[ The following analysis was done by one of my colleagues at work. We are building an email search and storage subsystem and the sizes and uniqueness of attachments was interesting. The document is looking at the size of the body and attachments (not the headers) of over 18 million corporate emails. Here is his analysis. Thanks Peter. ]
The following is an analysis of a large collection of email messages. Some notes:
Item | Value | Percentage |
---|---|---|
Total Included Assets | 18,568,722 | |
Total Bad Assets | 36,619 | 0.2% |
Total Asset Parts | 40,885,616 | 100.0% |
Total Clear Size | 1,424,967,245,112 | 100.0% |
Total Deflated Size | 793,987,580,620 | 100.0% |
Unique Parts | 21,213,630 | 51.9% |
Unique Clear Size | 700,819,336,446 | 49.2% |
Unique Deflated Size | 361,929,754,290 | 45.6% |
So this table is a bit strange. Don't think of it as rows. The columns are independent (unfortunately). So in the <16b column, 14,356 clear files were <16 bytes, 108,351 files were deflated to that size, 7,409 unique clear text files were that size, and 4,249 deflated unique files.

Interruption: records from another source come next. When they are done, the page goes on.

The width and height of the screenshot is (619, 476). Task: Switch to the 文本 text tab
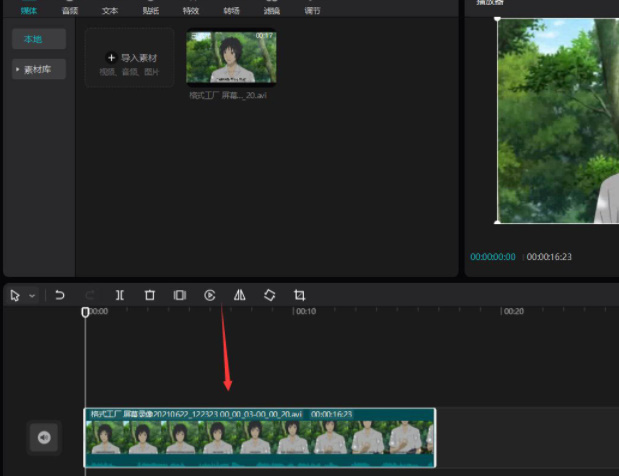pyautogui.click(x=110, y=10)
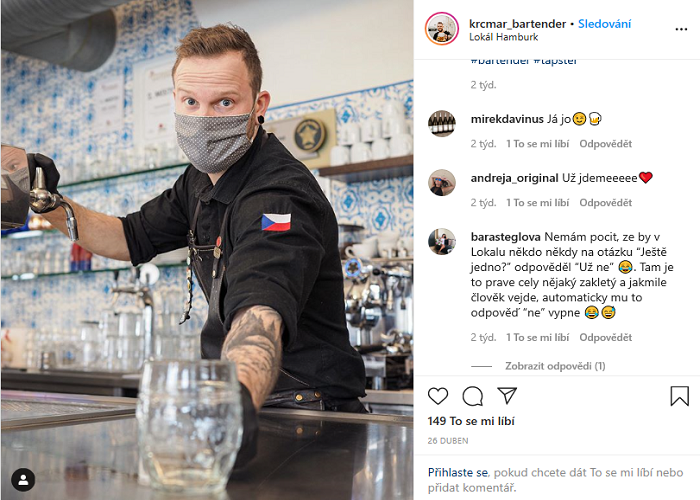Open mirekdavinus avatar

442,123
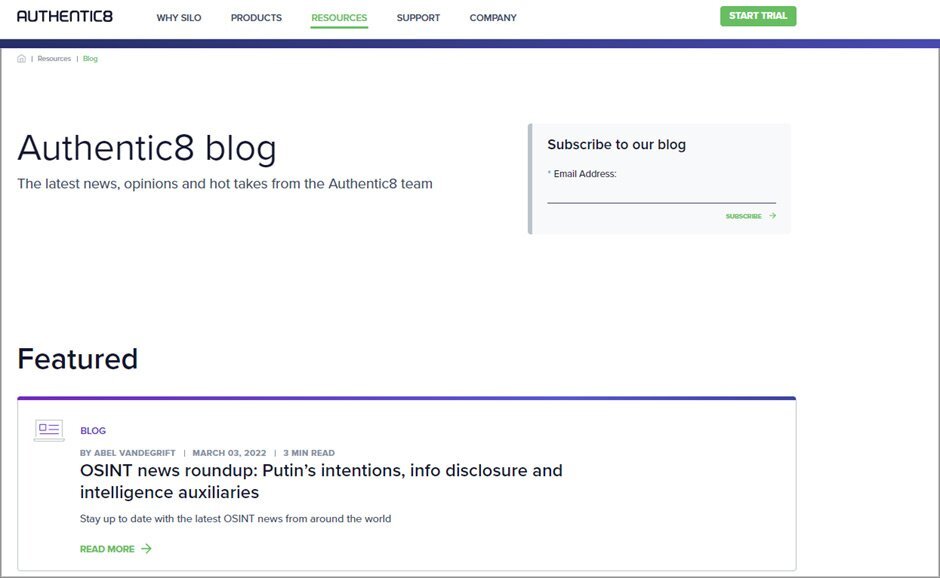Open the SUPPORT dropdown

[x=418, y=17]
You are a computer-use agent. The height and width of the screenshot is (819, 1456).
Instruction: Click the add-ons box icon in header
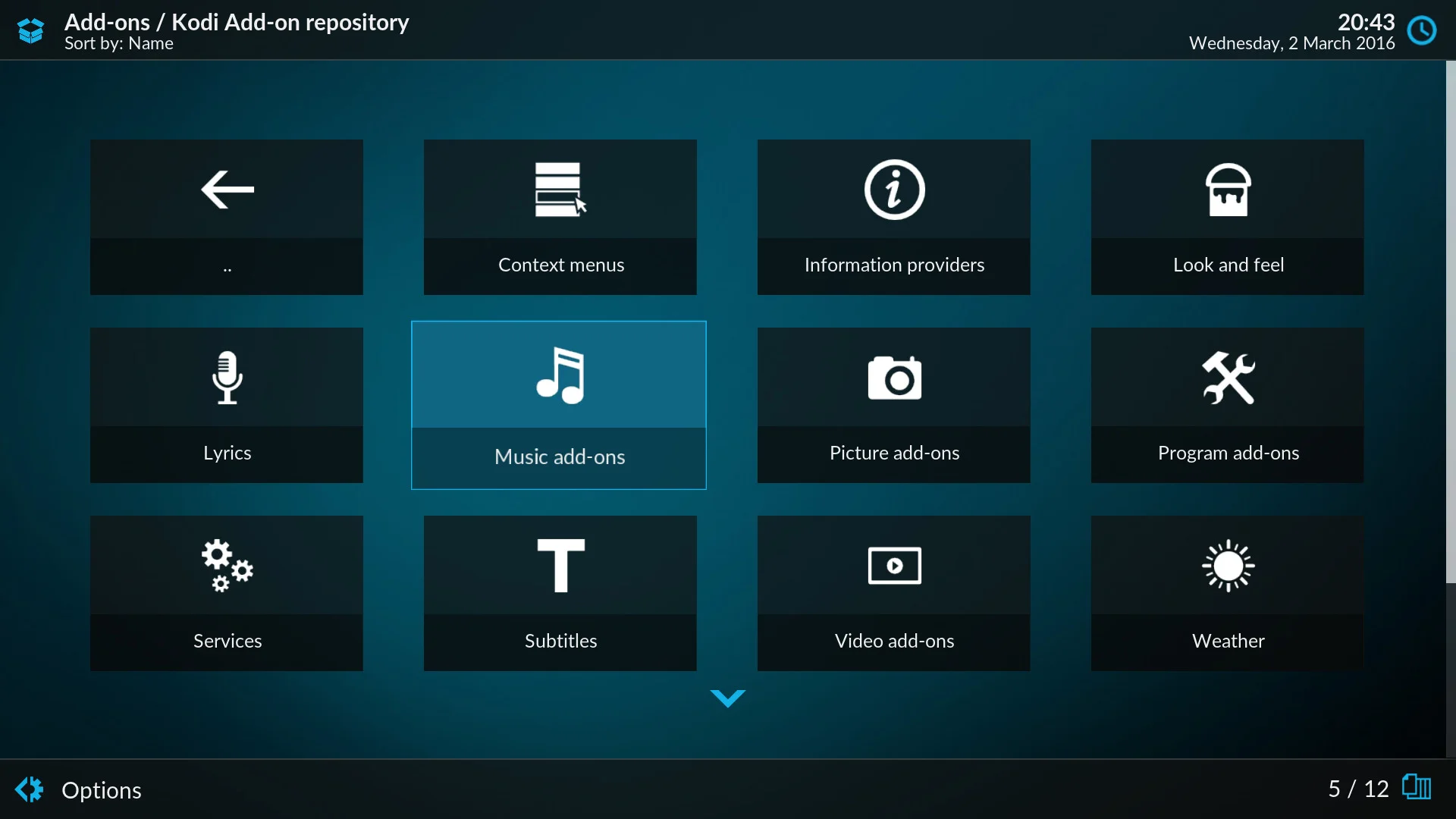pyautogui.click(x=30, y=30)
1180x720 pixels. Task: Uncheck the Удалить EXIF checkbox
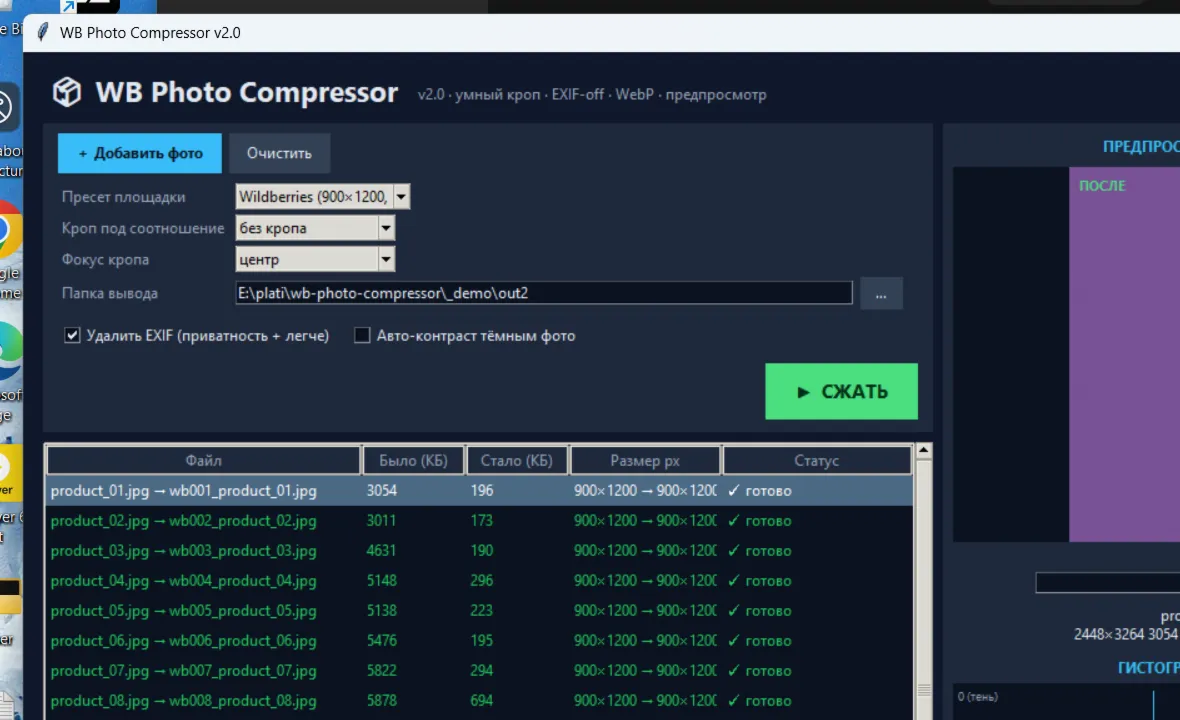(72, 336)

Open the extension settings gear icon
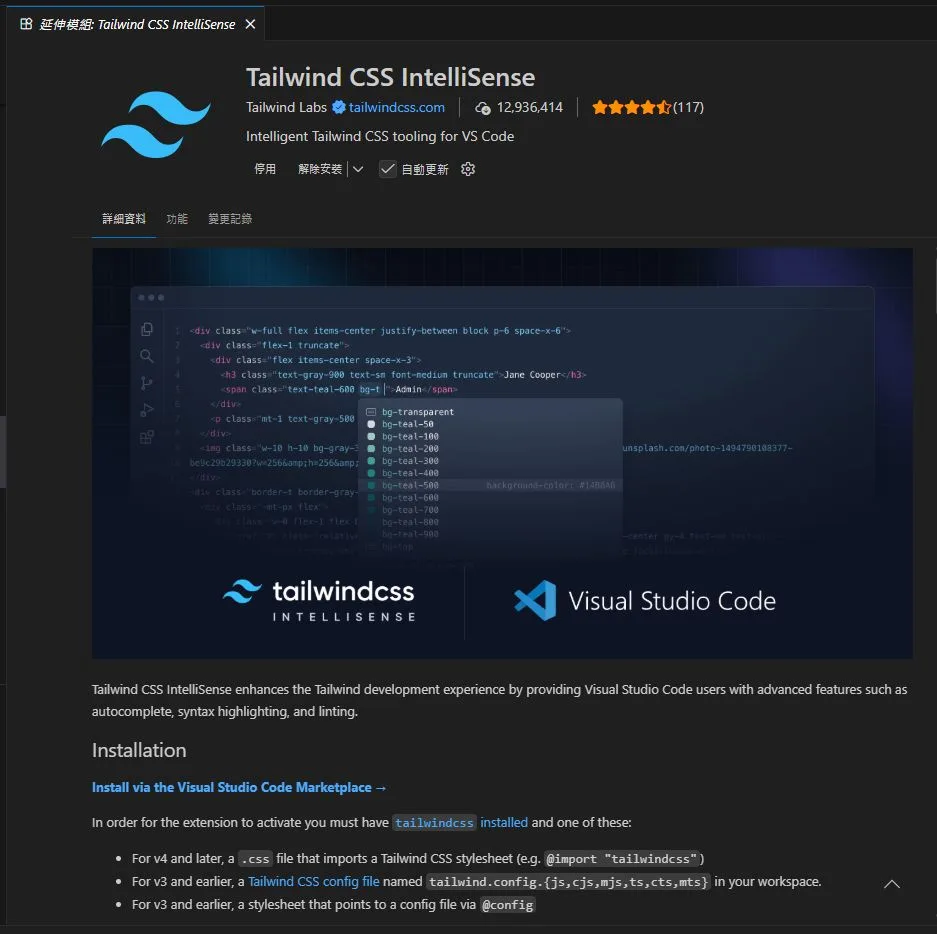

Byte Size | Total Clear Bytes | Total Deflated Bytes | Unique Clear Bytes | Unique Deflated Bytes |
---|---|---|---|---|
<1b | 10,645,434 | 10,645,434 | 2 | 2 |
<2b | 51,275 | 0 | 12 | 0 |
<4b | 39,115 | 0 | 160 | 0 |
<8b | 10,065 | 0 | 1,422 | 0 |
<16b | 14,356 | 108,351 | 7,409 | 4,249 |
<32b | 41,912 | 40,519 | 23,212 | 21,505 |
<64b | 160,667 | 186,782 | 60,399 | 65,489 |
<128b | 971,882 | 1,126,347 | 242,473 | 350,998 |
<256b | 1,496,287 | 2,580,006 | 1,127,850 | 1,713,909 |
<512b | 2,878,892 | 5,742,009 | 1,658,630 | 3,828,936 |
<1k | 4,519,315 | 6,743,444 | 3,134,157 | 5,328,728 |
<2k | 4,795,537 | 5,979,510 | 3,775,815 | 5,005,490 |
<4k | 4,719,521 | 3,059,155 | 3,851,320 | 2,510,388 |
<8k | 3,506,609 | 1,360,555 | 2,931,410 | 941,587 |
<16k | 2,173,706 | 767,800 | 1,752,428 | 394,225 |
<32k | 1,554,018 | 623,130 | 1,040,344 | 249,027 |
<64k | 1,219,832 | 578,461 | 666,137 | 233,756 |
<128k | 757,401 | 505,886 | 348,406 | 207,676 |
<256k | 535,854 | 281,989 | 242,087 | 120,564 |
<512k | 313,384 | 250,260 | 136,979 | 106,641 |
<1m | 229,601 | 162,524 | 100,396 | 68,163 |
<2m | 143,667 | 85,135 | 62,202 | 35,827 |
<4m | 67,973 | 39,598 | 31,307 | 17,065 |
<8m | 26,946 | 11,237 | 12,337 | 5,483 |
<16m | 6,390 | 6,516 | 3,518 | 3,418 |
<32m | 5,260 | 786 | 2,799 | 388 |
<64m | 575 | 136 | 321 | 88 |
<128m | 110 | 39 | 77 | 22 |
<256m | 24 | 5 | 14 | 4 |
<512m | 6 | 2 | 5 | 2 |
The following table is estimating the amount of space wasted based on the blocksize of the filesystem.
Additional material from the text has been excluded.